• [Document passage]:
-- -- --

It was demonstrated that a mutation in the VWF-A1 domain might enhance or reduce platelet adhesion through changing VWF affinity to GPIbα, but less knowledge was relevant to the effects of VWF-A1 mutation on P-selectin translocation of the immobile platelets under shear stress. Similar to the previous work which found that the VWF cleaved by MMP-13 promoted the binding affinity to platelet and improved the platelet P-selectin translocation in comparison with intact VWF (Howes et al., 2020), our results showed that GOF mutant R1308L would cause an increment of about 10% in either P-selectin-positive platelet fraction or P-selectin coverage platelet area, while LOF mutant G1324S led to a reduction of 10% at least in either P-selectin-positive platelet fraction or P-selectin coverage platelet area in comparison with WTA1 for SSA larger than 5 dyn⋅min/cm2 (Figure 5), suggesting the VWF affinity (to GPIbα)-dependent platelet P-selectin translocation. These findings indicated that GOF mutant R1308L would facilitate platelet aggregation, hemostasis, and thrombosis through enhancing not only platelet adhesion but also P-selectin translocation which were demonstrated to be dominant in platelet aggregation and thrombosis (Konstantopoulos et al., 1998; Merten et al., 2000), and LOF mutant G1324S did the opposite. These data further argued that R1308L was a GOF mutation instead of a LOF one, which was consistent with previous works for platelet adhesion (Baronciani et al., 2005). In contrast, one recent study classified R1308L to a LOF mutation based on the fact that the pause time of platelets on R1308L substrate under the shear rate of 1,500s–1 was less than that on WTA1 (Tischer et al., 2014). Perhaps the upregulated associated rate could counteract fully the effects of the upregulated dissociation rate on VWF affinity to GPIbα. This phenomenon also occurred in the GOF mutation R1450E. The ability of R1450E mutant to recruit platelets was significantly higher than that of WTA1 (Morales et al., 2006), but this mutation would make the mean stop time short (Coburn et al., 2011).
In conclusion, our data suggested that VWF-induced platelet P-selectin translocation would be triggered, accelerated, and enhanced by fluid shear stress but correlated with shear stress accumulation. This SSA-dependent P-selectin translocation of platelets would be enhanced by GOF mutant R1308L but reduced through LOF mutant G1324S. The present work provided a novel insight into the mechano-chemical regulation on adhesive molecule-mediated platelet P-selectin translocation and its relevant biological processes, such as tumor cell hematogenous metastasis, hemostasis, and inflammatory responses under flows.

-- -- --

• [Exercise set]:
A – Translate this sentence from the passage on VWF-A1 mutations and platelet P-selectin translocation into Spanish: "This SSA-dependent P-selectin translocation of platelets would be enhanced by GOF mutant R1308L but reduced through LOF mutant G1324S."
B – Summarize the passage on VWF-A1 mutations and platelet P-selectin translocation in two sentences.
C – Extend the passage on VWF-A1 mutations and platelet P-selectin translocation, continuing after its final sentence.

• [Provided material]:
-- -- --

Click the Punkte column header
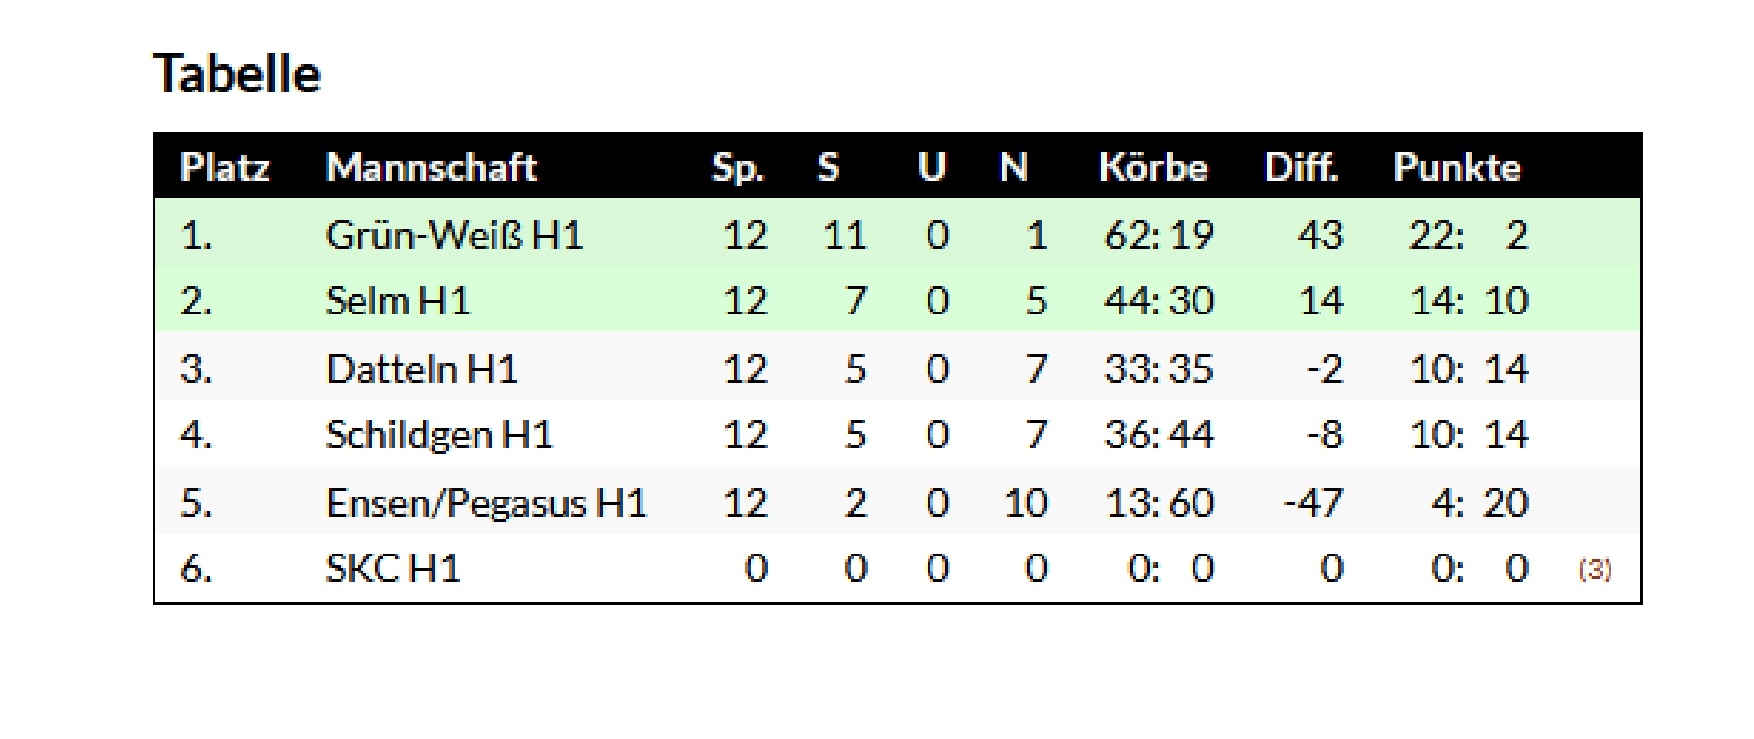1754x739 pixels. point(1457,167)
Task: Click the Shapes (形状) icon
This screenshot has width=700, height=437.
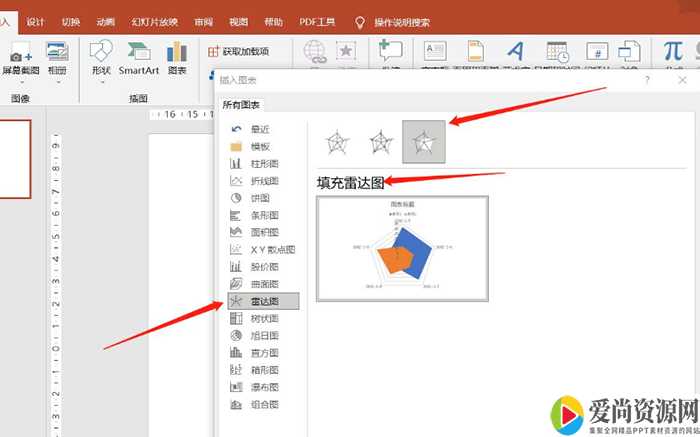Action: [101, 52]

-- -- --

• [Answers for the tasks]:
A – Esta translocación de P-selectina de las plaquetas dependiente de la SSA sería potenciada por el mutante GOF R1308L, pero reducida por el mutante LOF G1324S.

B – Compared with WTA1, the GOF mutant R1308L raised platelet P-selectin translocation by about 10% for SSA larger than 5 dyn⋅min/cm2, and the LOF mutant G1324S lowered it by at least 10%. This points to translocation that depends on VWF affinity to GPIbα, and the authors conclude that VWF-induced P-selectin translocation is triggered, accelerated, and enhanced by fluid shear stress and correlates with shear stress accumulation.

C –
Data Availability Statement
The original contributions presented in the study are included in the article/Supplementary Material, further inquiries can be directed to the corresponding authors.
Ethics Statement
The studies involving human participants were reviewed and approved by the Guangzhou First People’s Hospital. The patients/participants provided their written informed consent to participate in this study.
Author Contributions
JW and YF designed this research. JFa supervised this study overall. XS, SL, PY, JFe, JL, MAC, and J-FD partly performed research and analyzed data. JFa, YF, and JW wrote this manuscript. All authors contributed to the article and approved the submitted version.
Funding
This work was supported by the National Natural Science Foundation of China (NSFC), grants 11672109 (to YF), 12072117, and 11432006 (to JW).
Conflict of Interest
The authors declare that the research was conducted in the absence of any commercial or financial relationships that could be construed as a potential conflict of interest.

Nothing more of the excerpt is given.